Site of Roman gold mines near the village of Pumsaint, on the road linking the forts at Llandovery and Llanio. The mining area, the most technologically advanced in Roman Britain, comprised both sides of the mountain spur forming the S side of the Cothi valley. The mines demarcate the principal outcropping of auriferous quartz veins. The axis of their strike is roughly NE-SW and there are four lodes of varying quality. The site was first exploited in the pre-Roman period but developed enormously in scale with the Roman conquest of S Wales ca. A.D. 74. Despite two periods of modern exploitation the mines retain substantially their Roman shape, and visible remains include aqueduct systems, reservoirs, mining galleries, and opencasts.

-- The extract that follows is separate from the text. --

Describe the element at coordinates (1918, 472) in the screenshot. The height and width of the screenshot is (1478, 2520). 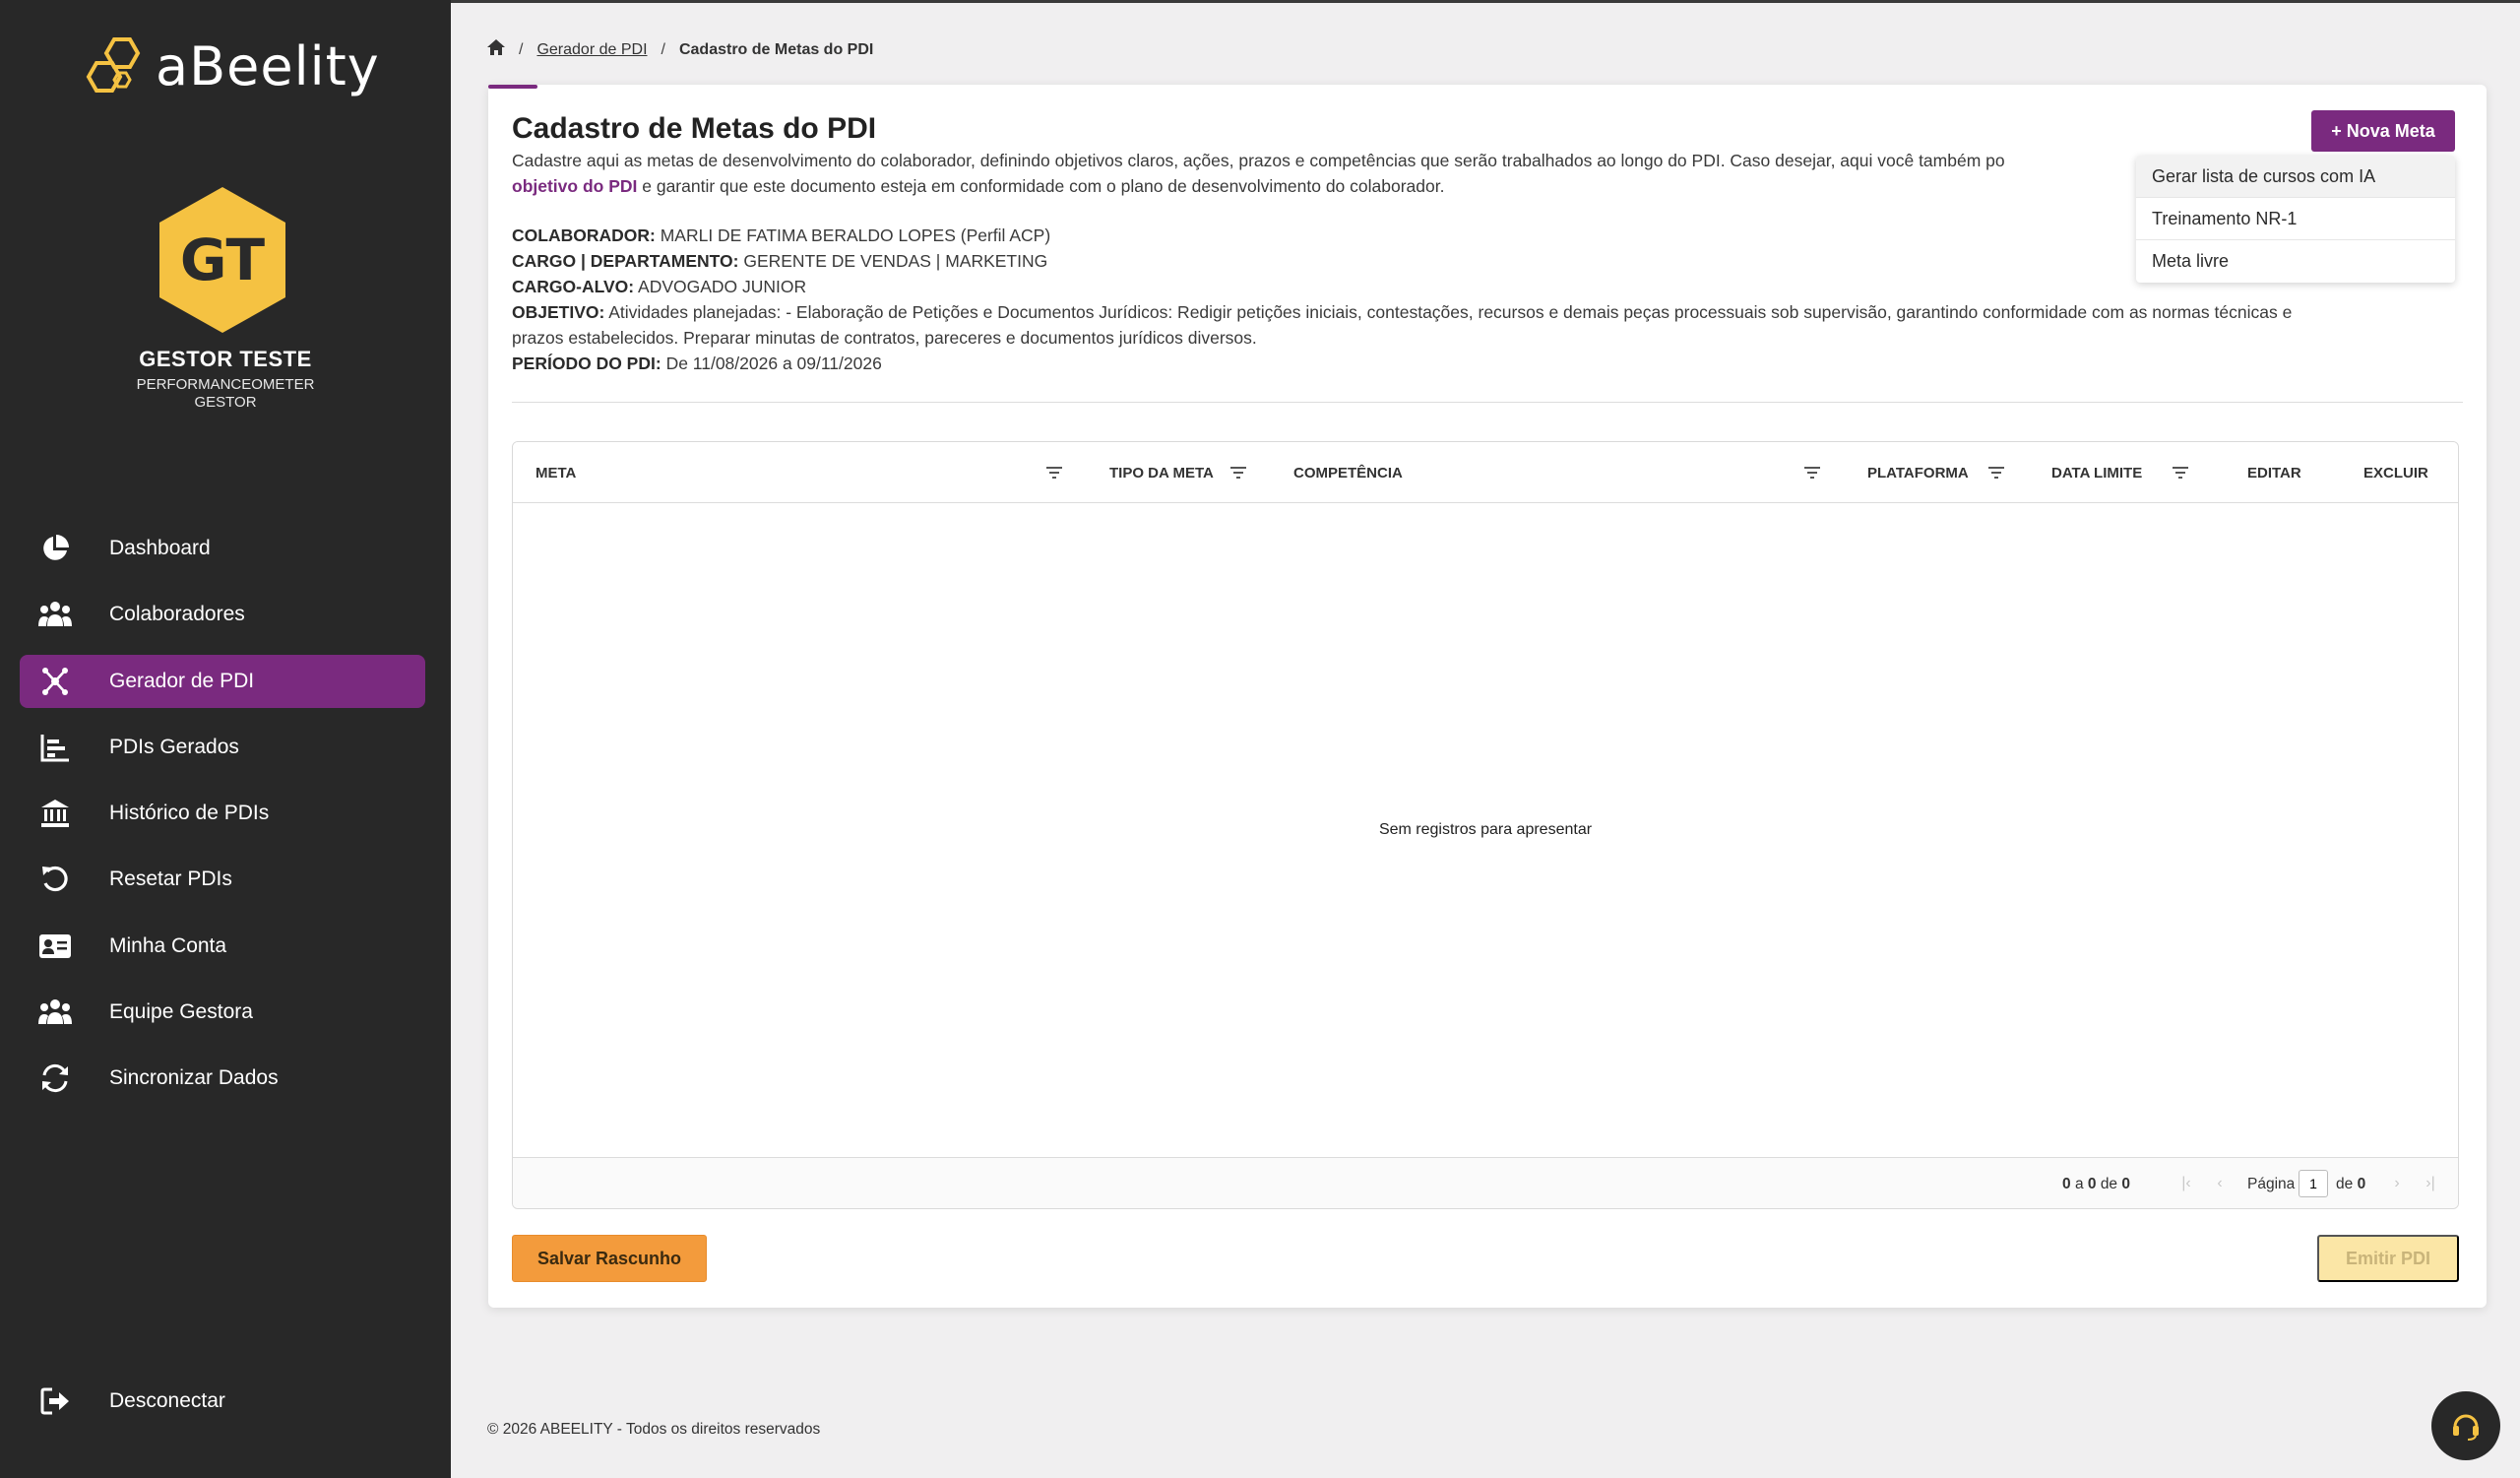
I see `column-header-plataforma: PLATAFORMA` at that location.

The complex comprises: 1) Several aqueducts running down both sides of the mountain ridge. The 11.2 km Cothi aqueduct is the longest of these, bringing ca. 9-13 million liters per day to the minehead. The other main aqueduct derived from the Annell river. 2) Opencast workings and adits: the largest group lies immediately S of Ogofau Lodge. The last modern exploitation of this area located Roman galleries drained by an elaborate pumping system over 60 m below the opencast floor. These workings are now all flooded and inaccessible. 3) Traces of a settlement associated with the mines and covering much of the valley floor in the area of Pumsaint village. A fort may be involved but the area awaits excavation. In the last century remains of a bath house were located S of the village, close to the cemetery which served the mining settlement.


BIBLIOGRAPHY

Royal Commission for Ancient Monuments, Carmarthenshire (1917) 24; G.D.B. Jones & P. R. Lewis, “Dolaucothi Gold Mines I,” AntJ 69 (1969) 244ff; id., The Roman Gold Mines at Dolaucothi (1971)MPI.